My first day on Lesvos
When I first arrived on Lesvos the first thing I had to help with was crowd control in the refugee camps. It was so chaotic and my colleagues and I were among the few people who could actually speak with the refugees.
The refugee camps didn’t have the numbering system in place yet for registration, so people had to literally queue for days. The lines were so long. Children were wetting themselves because they didn’t want to leave the queue and people were fainting from having to stand for hours. They were so afraid that they might lose their spot and not get registered.
Now, thank God, it’s better. When the refugees arrive they get a number and we, the Arabic and Farsi speakers, translate the announcements and explain to people what they need to do and where they need to go.

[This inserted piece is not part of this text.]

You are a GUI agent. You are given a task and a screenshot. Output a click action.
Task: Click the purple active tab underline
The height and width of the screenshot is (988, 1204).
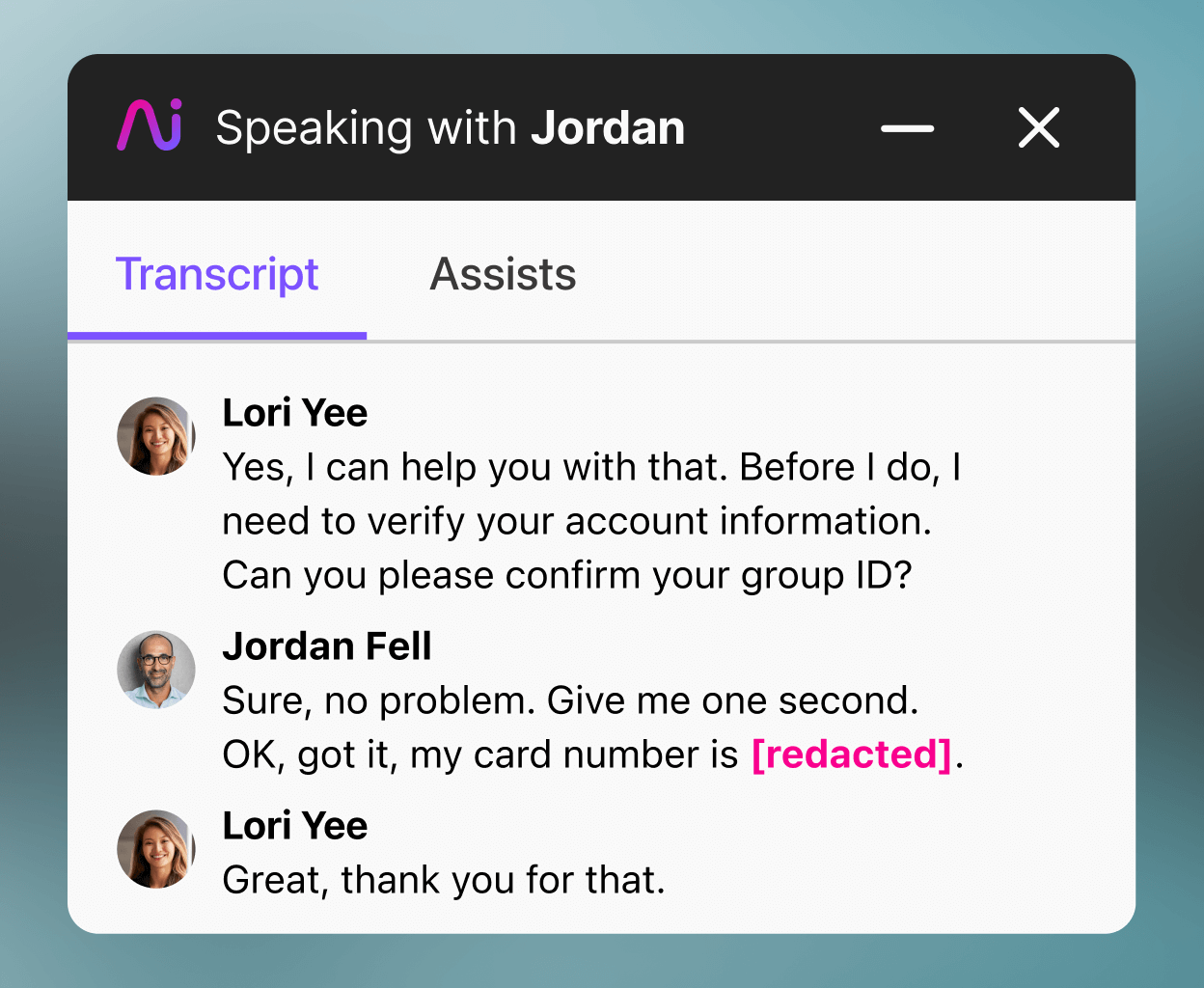(x=217, y=336)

ActionAid’s mother and baby centres
I came to Lesvos primarily to help with ActionAid’s mother and baby centres. Here women have a chance to relax for the first time in a long time. They can breastfeed, change their clothes, clean their babies and they can talk to someone about their difficult experiences.
There are so many sad stories told inside our centres, where women feel safe enough to speak openly. I was so moved by one particular woman and her 25-year-old daughter. Maybe because I’m almost 25, I felt I could relate.
The mother was so traumatised that she couldn’t finish her sentences. She would start and stop. She was very upset. She told me their house was burned to the ground along with all their belongings. But what upset her most was that her daughter’s school certificates had gone up in flames too. She was so proud of her daughter's education and these were the only documents that proved her daughter had studied.
She told me that every night they cried themselves to sleep. The woman kept repeating how happy and beautiful her daughter had been before the war, but now she was so depressed.
When I asked her if I could help she said that she wanted to buy a new pair of trousers for her daughter because she had had her period in the camp, with no sanitary protection. I explained that there was a shop nearby selling clothes that were a fair price, but then I realised that she was too afraid to go anywhere on her own. So I offered to go with her. She bought the most beautiful pair of trousers she could find.
My toughest moment
One of the hardest days was when 60 people drowned on their way to Lesvos. The people that arrived in the camps that day had seen death right in front of their eyes. It was really cold and they were shaking, especially the children. They were blue from the cold.
I heard many babies crying during my stay on Lesvos, but the cries of those babies that day were different. You could hear it. You could see it on their faces and in the eyes of their mothers. As if they knew what had happened.
Refugees are forced to board those horrible dinghies and risk their lives. The traffickers trick them into thinking they will have safe passage and then they force them onto rubber dinghies and they separate families, so people arrive very traumatised and upset. I am Palestinian and I have seen many things, but these stories still affect me.
Children old beyond their years
The Syrian refugee children are so affected by the war and this long trip to safety. They look like children and act like children, but when you talk to them you are surprised by their maturity and the terrible experiences they've had. A group of 11-year-old children told me their experience of the war in Syria. They told me that their whole neighbourhood, including the children, were forced to witness an execution. They told me how the war has affected the local economy and how food has become scarce and the prices have hiked up.
Trauma like this is why its so important that refugees have someone to speak with about what they have witnessed.
The future for refugees
Now that the winter is here, I worry even more about how refugees on Lesvos will cope. More needs to be done to help them.
I don’t buy it when people say ‘it's impossible’. There is a solution to this crisis and a way to save all those lives. There has to be.